There were certain expected study limitations. As a phase 1 trial, the number of subjects recruited was accordingly small which makes the ability to observe rare AEs unlikely. Also, access to detailed medical records regarding COVID-19 testing methodology was limited, but all positive reports were included. Genotypic and phenotypic characterization of variants in the breakthrough cases was not conducted in the context of this trial. From a methodologic standpoint, any cross comparison to serum partition NLF can be impacted by laboratory-to-laboratory variation and should be considered for any comparisons to historical data. This trial only evaluated IV dosing, and future trials would evaluate additional routes of administration.

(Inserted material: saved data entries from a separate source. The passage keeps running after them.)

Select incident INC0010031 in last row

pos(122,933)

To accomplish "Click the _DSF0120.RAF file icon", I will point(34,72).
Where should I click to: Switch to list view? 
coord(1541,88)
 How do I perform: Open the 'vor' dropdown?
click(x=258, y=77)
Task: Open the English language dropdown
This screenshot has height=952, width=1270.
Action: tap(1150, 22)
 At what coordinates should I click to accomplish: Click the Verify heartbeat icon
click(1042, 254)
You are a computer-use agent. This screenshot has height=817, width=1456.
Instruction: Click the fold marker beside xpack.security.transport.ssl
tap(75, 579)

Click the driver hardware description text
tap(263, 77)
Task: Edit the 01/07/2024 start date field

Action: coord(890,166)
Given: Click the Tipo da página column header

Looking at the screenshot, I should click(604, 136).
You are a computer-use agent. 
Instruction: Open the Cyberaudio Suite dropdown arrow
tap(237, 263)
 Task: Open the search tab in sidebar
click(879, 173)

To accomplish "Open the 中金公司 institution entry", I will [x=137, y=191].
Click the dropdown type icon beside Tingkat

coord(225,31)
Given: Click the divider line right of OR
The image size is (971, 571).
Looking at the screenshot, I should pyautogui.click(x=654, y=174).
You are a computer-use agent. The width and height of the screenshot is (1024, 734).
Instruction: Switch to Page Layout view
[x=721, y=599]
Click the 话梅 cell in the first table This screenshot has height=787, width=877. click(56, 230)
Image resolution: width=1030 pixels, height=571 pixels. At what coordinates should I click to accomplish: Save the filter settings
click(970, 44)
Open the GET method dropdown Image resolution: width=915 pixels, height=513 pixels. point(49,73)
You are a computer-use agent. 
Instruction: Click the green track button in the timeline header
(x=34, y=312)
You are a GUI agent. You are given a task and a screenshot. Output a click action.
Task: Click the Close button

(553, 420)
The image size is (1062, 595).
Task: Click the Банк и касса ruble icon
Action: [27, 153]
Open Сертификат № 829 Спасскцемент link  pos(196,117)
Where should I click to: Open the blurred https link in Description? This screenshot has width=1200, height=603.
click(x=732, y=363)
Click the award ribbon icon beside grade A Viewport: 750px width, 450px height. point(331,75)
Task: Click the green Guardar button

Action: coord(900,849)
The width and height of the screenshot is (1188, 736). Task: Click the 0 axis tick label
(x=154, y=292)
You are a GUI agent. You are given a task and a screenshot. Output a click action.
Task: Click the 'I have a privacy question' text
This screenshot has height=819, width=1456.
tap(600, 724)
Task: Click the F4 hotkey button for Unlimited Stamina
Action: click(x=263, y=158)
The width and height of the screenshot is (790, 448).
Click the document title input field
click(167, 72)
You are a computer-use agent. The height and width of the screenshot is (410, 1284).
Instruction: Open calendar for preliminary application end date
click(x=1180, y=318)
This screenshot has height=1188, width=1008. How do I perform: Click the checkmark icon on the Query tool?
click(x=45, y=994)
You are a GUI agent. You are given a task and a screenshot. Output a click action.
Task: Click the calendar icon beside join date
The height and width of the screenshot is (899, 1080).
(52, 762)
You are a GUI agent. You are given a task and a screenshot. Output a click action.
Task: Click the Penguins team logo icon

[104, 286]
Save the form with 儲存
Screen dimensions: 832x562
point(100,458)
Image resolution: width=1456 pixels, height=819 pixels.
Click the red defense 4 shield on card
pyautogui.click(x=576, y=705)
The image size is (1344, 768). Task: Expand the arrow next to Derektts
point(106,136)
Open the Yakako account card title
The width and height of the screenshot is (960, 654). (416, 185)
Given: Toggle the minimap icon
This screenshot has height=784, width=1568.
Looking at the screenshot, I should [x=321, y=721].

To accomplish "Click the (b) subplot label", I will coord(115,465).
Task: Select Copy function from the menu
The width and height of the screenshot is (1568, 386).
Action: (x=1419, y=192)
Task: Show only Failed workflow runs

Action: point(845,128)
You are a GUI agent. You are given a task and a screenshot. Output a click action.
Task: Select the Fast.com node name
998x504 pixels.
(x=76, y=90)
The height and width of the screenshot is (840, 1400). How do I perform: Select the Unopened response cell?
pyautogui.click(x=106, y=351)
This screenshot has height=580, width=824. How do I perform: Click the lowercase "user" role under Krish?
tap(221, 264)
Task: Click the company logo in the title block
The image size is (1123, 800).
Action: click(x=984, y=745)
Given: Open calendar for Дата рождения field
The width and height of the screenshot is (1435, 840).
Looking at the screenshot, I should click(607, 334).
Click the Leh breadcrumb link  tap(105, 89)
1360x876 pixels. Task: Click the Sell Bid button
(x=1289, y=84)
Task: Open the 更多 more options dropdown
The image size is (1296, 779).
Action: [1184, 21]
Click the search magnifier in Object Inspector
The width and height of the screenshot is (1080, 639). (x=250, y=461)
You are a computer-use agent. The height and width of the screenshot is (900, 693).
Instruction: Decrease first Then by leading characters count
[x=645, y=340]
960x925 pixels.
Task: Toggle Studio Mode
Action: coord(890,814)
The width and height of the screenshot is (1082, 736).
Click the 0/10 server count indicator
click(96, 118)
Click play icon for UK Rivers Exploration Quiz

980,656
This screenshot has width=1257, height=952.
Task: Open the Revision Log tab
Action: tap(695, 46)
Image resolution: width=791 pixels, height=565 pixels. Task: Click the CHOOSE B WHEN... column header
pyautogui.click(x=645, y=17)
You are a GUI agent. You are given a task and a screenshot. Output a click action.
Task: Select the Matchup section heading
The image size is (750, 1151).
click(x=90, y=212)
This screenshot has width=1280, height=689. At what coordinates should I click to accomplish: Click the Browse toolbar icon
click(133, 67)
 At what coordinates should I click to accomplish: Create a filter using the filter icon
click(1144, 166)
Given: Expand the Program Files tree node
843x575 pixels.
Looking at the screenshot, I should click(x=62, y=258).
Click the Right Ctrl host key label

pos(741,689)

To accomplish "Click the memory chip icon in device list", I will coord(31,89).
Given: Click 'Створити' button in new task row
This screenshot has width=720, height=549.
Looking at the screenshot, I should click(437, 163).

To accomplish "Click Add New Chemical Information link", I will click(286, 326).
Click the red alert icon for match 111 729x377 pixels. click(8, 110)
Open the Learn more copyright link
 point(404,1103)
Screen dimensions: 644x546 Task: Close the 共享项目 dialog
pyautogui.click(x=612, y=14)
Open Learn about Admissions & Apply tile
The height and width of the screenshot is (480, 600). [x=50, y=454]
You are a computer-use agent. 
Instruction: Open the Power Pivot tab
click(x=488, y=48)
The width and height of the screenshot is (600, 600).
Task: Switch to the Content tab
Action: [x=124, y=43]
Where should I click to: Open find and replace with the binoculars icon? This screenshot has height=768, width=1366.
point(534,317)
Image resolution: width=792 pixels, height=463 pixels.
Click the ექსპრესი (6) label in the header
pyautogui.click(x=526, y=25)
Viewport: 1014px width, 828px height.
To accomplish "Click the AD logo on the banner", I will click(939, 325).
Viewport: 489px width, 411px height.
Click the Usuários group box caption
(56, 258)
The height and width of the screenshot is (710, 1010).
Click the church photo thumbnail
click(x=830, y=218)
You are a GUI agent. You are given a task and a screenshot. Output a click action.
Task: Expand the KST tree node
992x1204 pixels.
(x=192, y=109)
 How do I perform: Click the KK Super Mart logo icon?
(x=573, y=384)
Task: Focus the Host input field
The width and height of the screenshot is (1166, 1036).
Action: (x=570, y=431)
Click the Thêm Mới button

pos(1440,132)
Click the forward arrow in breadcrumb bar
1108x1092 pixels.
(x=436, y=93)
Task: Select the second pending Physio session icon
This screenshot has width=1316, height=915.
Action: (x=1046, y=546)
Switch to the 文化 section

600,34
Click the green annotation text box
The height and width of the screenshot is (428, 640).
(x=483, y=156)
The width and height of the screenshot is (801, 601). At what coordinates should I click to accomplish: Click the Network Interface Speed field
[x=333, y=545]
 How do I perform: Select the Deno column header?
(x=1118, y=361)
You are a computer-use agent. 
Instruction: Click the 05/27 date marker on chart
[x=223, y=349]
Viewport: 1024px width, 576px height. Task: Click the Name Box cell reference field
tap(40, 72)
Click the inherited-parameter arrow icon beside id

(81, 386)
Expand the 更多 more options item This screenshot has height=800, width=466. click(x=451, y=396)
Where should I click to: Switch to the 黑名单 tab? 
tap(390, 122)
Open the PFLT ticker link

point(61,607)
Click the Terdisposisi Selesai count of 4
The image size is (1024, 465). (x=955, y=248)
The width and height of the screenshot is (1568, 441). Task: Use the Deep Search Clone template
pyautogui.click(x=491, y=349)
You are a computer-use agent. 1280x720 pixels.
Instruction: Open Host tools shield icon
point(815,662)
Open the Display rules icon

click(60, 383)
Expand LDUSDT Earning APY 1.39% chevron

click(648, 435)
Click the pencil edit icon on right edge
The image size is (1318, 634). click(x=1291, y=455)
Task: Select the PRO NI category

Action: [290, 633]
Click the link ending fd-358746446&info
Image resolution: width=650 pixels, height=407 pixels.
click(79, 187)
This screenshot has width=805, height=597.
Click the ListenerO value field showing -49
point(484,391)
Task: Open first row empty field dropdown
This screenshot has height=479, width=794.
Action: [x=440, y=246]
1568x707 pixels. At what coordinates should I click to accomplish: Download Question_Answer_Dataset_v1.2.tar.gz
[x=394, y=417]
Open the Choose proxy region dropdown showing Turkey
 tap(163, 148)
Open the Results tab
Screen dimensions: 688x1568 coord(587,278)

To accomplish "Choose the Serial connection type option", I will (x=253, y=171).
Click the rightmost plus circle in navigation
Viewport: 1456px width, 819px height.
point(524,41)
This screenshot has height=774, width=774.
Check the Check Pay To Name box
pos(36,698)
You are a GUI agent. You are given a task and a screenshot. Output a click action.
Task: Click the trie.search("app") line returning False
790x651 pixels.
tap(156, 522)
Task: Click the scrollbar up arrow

To our knowledge, this clinical study is also the first to demonstrate conserved transcytosis mucosal activity for a mAb carrying an LS-extended half-life mutation. The 2.5% to 2.7% average transudation from serum to the NLF at day 8 and day 29 is slightly higher than described for other mAbs carrying a YTE mutation that targets SARS-CoV-2 [21, 22]. This attribute makes the LS-modified COVID mAb approach reasonable for the prevention of upper airway infection.

Conclusion

AER001 and AER002 demonstrated an excellent safety profile with no SAEs or ADAs detected. Extended half-life was confirmed with an average T1/2 of 105 days for AER001 and 97.5 days for AER002 when administered at a dose of 300 mg each. Mucosal transcytosis was also confirmed, which is important for the prevention of upper airway infection. The level of nAbs 2 months post-administration was also higher than the vaccinated group at even the lowest tested dose of the COVID mAbs, which supports that immunocompromised individuals could realize the protection that the vaccination provides to healthy individuals using a mAb PrEP approach. Taken together, the results of this trial support the further development of LS-modified COVID mAbs to protect the immunocompromised.